Stored items
==========
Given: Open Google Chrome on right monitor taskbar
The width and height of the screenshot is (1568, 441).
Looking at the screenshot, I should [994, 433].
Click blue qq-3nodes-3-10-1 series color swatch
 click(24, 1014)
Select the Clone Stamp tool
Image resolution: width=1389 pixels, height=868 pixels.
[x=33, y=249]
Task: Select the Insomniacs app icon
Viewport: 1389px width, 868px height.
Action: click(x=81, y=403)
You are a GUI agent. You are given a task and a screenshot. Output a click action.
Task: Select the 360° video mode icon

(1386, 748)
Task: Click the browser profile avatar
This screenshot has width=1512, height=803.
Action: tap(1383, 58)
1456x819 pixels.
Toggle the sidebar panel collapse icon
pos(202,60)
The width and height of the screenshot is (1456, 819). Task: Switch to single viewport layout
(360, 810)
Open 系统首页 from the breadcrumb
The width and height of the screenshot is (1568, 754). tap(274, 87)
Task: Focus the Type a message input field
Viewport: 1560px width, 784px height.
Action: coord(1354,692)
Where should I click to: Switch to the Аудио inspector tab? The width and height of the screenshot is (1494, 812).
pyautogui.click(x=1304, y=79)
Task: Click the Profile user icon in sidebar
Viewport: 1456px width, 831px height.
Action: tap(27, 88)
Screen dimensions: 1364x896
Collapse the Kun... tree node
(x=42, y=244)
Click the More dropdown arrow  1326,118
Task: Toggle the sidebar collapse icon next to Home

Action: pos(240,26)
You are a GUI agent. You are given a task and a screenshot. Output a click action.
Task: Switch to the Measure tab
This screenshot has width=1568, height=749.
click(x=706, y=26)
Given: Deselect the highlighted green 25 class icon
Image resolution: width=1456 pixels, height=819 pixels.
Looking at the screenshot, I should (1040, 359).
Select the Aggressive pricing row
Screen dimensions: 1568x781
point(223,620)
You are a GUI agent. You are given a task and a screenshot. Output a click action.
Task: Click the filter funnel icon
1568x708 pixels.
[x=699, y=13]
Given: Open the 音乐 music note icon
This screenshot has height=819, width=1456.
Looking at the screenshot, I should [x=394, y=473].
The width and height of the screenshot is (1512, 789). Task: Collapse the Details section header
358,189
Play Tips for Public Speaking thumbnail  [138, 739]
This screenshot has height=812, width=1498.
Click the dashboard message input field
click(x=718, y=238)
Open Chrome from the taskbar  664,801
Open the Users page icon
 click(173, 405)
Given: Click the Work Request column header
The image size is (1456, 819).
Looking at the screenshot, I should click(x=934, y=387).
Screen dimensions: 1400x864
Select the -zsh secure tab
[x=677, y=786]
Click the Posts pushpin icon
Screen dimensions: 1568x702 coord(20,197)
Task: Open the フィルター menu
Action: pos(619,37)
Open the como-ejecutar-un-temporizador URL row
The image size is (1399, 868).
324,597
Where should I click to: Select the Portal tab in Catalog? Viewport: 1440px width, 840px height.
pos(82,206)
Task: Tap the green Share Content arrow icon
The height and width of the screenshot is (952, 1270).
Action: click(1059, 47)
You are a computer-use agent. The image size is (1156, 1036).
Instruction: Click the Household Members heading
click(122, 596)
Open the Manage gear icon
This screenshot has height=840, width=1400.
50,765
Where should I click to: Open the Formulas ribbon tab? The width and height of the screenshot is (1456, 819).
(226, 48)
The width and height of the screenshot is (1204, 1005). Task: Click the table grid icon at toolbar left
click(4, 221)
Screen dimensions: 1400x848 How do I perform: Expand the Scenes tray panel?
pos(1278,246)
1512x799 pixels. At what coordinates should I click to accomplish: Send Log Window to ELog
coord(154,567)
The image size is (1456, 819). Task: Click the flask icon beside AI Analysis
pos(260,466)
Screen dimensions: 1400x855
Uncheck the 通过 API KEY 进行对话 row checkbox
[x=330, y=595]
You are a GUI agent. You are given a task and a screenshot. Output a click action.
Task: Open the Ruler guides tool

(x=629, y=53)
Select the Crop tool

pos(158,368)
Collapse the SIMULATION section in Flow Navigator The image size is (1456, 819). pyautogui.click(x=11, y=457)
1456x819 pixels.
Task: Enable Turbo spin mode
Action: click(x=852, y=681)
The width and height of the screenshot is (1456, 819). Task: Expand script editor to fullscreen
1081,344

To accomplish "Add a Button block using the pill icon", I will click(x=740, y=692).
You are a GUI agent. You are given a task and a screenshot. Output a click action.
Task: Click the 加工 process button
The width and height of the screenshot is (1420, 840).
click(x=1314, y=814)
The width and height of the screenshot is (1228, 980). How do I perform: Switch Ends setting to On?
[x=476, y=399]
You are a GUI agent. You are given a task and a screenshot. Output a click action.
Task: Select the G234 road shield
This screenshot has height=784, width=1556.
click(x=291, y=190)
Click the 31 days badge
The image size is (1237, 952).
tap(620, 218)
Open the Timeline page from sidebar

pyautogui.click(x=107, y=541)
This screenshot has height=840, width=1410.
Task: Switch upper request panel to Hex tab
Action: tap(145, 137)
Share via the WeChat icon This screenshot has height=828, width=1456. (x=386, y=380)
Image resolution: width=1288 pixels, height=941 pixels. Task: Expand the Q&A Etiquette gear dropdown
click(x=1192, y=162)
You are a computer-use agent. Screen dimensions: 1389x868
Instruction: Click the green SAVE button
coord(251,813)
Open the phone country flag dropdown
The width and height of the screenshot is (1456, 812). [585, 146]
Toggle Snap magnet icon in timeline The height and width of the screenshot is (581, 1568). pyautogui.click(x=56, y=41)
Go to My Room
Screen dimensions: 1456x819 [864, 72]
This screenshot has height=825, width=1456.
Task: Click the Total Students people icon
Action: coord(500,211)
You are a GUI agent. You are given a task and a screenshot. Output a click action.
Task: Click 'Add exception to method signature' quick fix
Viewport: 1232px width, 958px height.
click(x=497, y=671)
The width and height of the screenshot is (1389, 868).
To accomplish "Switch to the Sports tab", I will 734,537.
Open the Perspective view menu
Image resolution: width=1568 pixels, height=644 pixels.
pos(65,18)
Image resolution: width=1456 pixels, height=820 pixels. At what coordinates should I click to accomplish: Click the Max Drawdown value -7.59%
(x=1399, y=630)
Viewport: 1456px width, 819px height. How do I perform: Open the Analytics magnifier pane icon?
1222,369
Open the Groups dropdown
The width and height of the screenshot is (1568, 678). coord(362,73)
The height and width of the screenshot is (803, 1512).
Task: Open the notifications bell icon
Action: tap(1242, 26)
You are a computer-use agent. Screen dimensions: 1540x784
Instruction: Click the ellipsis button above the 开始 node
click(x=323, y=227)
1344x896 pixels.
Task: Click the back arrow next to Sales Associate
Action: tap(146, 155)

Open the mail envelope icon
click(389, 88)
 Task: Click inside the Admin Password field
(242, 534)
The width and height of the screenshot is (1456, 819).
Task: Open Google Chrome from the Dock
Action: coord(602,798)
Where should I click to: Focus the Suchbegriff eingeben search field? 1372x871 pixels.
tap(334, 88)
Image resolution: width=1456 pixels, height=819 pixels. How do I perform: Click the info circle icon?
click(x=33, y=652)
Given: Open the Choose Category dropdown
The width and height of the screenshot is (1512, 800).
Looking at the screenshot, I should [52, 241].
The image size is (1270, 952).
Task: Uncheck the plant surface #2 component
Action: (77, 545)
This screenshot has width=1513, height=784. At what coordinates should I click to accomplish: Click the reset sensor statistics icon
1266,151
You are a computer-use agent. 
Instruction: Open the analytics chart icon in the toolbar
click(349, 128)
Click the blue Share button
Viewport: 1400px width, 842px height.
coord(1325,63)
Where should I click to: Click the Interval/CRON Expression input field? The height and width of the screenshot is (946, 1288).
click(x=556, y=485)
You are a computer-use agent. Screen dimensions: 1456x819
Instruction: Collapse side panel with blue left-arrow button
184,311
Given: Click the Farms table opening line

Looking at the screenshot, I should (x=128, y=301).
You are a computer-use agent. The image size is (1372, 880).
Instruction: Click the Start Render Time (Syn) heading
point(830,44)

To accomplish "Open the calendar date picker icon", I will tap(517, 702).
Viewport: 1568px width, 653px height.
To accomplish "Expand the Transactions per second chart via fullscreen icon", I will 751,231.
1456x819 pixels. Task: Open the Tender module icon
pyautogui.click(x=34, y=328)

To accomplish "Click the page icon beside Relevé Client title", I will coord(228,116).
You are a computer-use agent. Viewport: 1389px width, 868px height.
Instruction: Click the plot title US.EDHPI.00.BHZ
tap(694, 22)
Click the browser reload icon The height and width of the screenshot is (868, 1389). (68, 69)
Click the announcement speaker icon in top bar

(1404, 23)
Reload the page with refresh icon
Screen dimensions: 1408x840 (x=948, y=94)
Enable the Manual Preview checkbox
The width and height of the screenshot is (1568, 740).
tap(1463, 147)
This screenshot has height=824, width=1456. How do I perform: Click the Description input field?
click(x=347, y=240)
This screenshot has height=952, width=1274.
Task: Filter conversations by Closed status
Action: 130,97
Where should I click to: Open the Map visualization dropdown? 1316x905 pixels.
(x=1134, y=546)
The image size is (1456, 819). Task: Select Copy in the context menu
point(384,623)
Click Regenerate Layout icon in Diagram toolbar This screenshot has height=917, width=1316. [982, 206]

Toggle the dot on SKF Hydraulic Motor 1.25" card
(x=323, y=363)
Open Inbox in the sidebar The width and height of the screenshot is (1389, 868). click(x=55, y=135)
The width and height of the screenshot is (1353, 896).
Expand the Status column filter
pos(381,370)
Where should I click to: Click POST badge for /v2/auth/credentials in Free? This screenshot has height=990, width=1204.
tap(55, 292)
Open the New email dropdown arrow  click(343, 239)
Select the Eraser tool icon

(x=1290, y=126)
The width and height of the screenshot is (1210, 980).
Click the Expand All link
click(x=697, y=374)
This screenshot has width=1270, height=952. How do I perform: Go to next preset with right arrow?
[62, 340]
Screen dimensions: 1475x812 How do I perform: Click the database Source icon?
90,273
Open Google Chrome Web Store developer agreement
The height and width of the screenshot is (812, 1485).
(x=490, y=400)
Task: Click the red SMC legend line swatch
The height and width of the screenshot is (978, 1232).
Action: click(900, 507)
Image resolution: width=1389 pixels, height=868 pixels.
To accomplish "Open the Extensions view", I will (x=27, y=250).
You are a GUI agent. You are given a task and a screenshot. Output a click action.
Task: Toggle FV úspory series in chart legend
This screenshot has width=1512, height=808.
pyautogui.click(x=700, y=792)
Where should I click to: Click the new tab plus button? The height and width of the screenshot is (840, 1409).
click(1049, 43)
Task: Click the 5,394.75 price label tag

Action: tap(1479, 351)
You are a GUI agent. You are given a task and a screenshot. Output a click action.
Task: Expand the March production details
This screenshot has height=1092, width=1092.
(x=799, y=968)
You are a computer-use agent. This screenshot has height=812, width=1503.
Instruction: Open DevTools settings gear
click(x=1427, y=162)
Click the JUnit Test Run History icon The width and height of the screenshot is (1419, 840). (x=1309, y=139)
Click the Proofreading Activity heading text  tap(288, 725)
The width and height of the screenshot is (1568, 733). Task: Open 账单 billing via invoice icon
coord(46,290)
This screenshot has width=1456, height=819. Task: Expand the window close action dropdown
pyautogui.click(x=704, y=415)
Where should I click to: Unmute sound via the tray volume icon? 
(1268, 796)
==========
PROBLEM STATEMENT: Determine how many lines of the data contain "legend" and give nothing but that number.

SOLUTION TO THE EXERCISE: 2